* _Set task_: Copy out the lines below word for word, leaving out the pictures.

* _Source records_:
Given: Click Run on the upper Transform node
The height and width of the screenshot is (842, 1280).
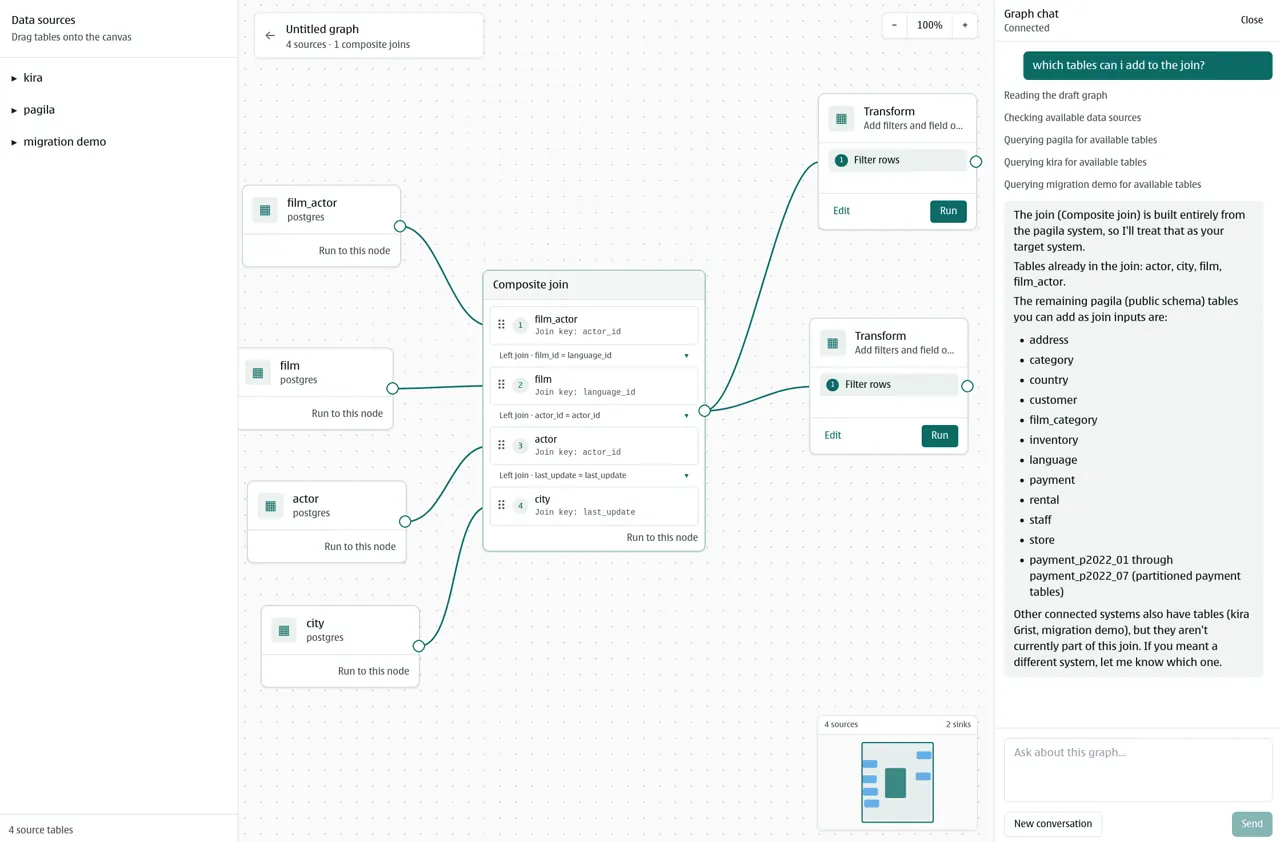Looking at the screenshot, I should point(948,211).
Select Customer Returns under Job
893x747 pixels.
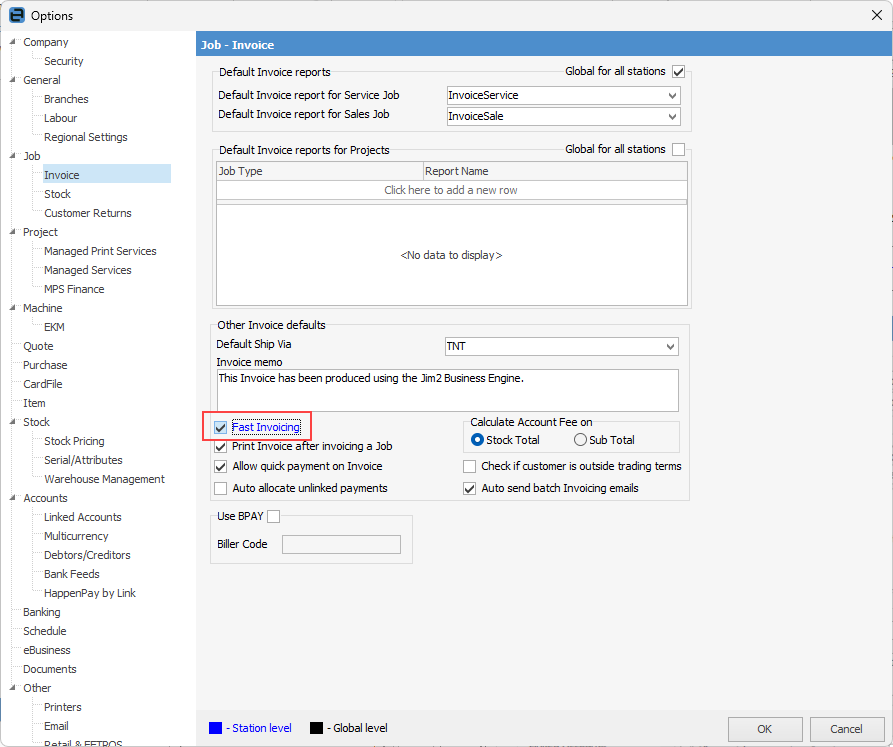pos(87,213)
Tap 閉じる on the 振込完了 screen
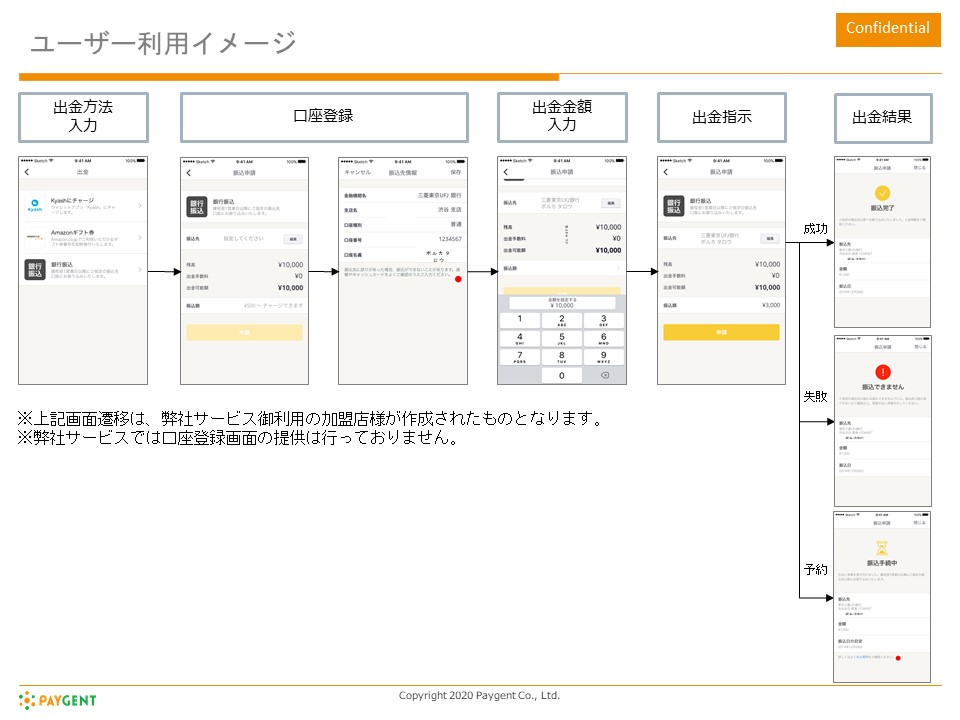The image size is (960, 720). 920,169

* _Solution for this problem_:
Given: Click Run on the upper Transform node
The height and width of the screenshot is (842, 1280).
Looking at the screenshot, I should point(948,211).
Select Customer Returns under Job
893x747 pixels.
pos(87,213)
Tap 閉じる on the 振込完了 screen
The image size is (960, 720). 920,169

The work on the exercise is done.